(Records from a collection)

*** Begin section ***

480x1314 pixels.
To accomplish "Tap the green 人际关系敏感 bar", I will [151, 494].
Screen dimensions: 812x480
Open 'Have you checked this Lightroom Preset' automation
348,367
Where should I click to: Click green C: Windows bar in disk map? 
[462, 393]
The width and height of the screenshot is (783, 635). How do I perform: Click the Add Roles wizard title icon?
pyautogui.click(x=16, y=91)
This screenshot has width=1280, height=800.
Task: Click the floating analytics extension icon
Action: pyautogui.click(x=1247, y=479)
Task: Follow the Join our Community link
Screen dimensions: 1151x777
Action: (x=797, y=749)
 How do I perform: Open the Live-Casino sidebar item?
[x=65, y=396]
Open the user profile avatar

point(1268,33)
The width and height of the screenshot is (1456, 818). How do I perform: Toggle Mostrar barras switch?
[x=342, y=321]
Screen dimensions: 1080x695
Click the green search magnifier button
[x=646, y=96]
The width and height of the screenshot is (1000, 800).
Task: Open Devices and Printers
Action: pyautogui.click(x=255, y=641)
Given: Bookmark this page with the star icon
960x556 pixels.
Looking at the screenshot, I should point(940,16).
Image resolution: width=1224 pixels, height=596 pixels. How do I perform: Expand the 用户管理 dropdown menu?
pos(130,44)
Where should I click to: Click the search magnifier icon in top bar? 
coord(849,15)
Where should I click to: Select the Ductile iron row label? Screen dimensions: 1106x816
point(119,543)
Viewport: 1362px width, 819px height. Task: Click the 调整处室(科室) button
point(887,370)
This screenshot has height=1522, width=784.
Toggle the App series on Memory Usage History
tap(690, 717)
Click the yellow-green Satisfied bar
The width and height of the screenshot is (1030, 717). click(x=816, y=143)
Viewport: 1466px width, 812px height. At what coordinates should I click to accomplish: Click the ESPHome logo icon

*** End section ***

Output these and nothing else: the lines from the one holding "This screenshot has height=1522, width=784." through the final line of the entries above, exactly as they appear.

Output of the task ->
This screenshot has height=1522, width=784.
Toggle the App series on Memory Usage History
tap(690, 717)
Click the yellow-green Satisfied bar
The width and height of the screenshot is (1030, 717). click(x=816, y=143)
Viewport: 1466px width, 812px height. At what coordinates should I click to accomplish: Click the ESPHome logo icon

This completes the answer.